Data extracted from a collection
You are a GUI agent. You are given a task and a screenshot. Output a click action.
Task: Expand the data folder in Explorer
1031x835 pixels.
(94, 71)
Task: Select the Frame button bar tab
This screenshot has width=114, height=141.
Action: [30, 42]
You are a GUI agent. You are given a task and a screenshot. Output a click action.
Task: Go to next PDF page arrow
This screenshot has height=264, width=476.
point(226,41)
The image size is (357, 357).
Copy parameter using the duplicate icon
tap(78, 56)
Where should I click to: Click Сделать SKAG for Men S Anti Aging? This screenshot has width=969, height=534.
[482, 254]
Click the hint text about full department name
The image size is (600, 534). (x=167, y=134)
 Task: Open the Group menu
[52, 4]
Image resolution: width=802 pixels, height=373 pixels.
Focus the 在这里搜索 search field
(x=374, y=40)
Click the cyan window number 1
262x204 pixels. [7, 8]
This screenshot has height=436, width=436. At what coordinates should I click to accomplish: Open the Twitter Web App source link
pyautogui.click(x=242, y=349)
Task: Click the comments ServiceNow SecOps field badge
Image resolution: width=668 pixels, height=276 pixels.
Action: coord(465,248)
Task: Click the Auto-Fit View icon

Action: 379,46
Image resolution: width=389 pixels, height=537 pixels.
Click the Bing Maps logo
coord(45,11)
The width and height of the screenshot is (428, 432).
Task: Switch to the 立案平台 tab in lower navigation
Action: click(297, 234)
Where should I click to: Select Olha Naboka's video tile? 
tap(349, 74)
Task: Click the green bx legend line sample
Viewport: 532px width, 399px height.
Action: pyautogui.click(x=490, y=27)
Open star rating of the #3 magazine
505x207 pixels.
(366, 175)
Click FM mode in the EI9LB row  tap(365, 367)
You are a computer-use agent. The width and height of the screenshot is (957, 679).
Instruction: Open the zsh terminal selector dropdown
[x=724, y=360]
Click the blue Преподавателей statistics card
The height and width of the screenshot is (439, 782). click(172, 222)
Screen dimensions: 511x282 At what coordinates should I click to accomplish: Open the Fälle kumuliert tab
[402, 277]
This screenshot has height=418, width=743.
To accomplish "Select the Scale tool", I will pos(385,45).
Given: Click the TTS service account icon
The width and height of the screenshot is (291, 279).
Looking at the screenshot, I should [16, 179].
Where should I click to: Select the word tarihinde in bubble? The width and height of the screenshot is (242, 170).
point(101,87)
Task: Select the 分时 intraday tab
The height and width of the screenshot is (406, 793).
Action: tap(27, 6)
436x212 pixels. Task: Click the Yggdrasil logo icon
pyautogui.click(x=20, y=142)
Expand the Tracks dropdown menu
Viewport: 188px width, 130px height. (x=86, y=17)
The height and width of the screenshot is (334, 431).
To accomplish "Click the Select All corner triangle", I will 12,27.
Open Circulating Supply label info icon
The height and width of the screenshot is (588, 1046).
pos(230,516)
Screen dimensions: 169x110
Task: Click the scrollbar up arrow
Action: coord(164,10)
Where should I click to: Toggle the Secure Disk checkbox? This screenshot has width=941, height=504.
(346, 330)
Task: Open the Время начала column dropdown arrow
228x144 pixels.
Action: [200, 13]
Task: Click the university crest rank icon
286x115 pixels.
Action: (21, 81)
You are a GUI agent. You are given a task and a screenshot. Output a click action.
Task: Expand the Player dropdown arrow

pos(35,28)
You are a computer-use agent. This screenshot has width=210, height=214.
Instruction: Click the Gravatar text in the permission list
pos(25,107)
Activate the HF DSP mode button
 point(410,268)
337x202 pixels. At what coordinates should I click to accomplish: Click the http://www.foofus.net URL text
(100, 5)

• Instructions to follow
State the number of lines in the records that include the word "will", and add nothing to it.

• Output of the exercise
2